**Text passage:**
----
EXPLORABLES
This explorable illustrates how the combination of variation and selection in a model biological system can increase the average fitness of a population of mutants of a species over time. Fitness of each mutant quantifies how well it can reproduce compared to other mutants. Variation introduces new mutants. Sometimes a mutant’s fitness is lower than its parent’s, sometimes higher. When lower, the mutant typically goes extinct, if higher the mutant can outperform others and proliferate in the population. This way mutants with higher fitness are naturally selected.
Press Play to start the simulation and keep on reading for more details.
This is how it works:
In this explorable, we have a hexagonal world in which each one of the 7651 pixels represents an individual of a particular mutant type. Initially, the entire system is uniform, i.e. we only have one type of mutant (blue).
----
**Material provided:**
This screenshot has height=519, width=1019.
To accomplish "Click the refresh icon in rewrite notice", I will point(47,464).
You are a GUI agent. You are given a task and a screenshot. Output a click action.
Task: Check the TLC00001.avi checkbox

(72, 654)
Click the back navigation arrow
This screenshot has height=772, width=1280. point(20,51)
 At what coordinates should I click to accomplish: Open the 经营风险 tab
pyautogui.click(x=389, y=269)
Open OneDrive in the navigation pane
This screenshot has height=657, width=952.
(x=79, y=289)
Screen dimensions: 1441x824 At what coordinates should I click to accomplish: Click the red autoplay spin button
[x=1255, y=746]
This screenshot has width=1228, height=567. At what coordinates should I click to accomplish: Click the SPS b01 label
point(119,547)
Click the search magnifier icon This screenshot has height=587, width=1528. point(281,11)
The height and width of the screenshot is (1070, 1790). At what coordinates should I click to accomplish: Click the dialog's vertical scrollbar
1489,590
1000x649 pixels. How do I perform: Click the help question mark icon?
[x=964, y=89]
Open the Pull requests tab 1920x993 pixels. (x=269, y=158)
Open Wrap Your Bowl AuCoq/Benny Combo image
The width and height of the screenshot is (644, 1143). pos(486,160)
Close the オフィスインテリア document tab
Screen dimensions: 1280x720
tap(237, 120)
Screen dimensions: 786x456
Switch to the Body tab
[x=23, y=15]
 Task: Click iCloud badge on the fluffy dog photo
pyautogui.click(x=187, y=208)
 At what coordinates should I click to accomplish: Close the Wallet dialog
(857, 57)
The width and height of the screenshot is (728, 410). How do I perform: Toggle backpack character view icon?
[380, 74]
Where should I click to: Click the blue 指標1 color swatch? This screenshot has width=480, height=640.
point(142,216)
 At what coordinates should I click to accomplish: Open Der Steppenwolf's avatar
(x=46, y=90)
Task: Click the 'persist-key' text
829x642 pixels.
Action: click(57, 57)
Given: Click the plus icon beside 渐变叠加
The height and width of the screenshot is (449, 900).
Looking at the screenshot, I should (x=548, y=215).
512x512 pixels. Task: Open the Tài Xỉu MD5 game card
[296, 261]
----
Please give the number of pixels in the hexagonal world described in the text on evolution and selection. The records are separate from the text on evolution and selection.

7651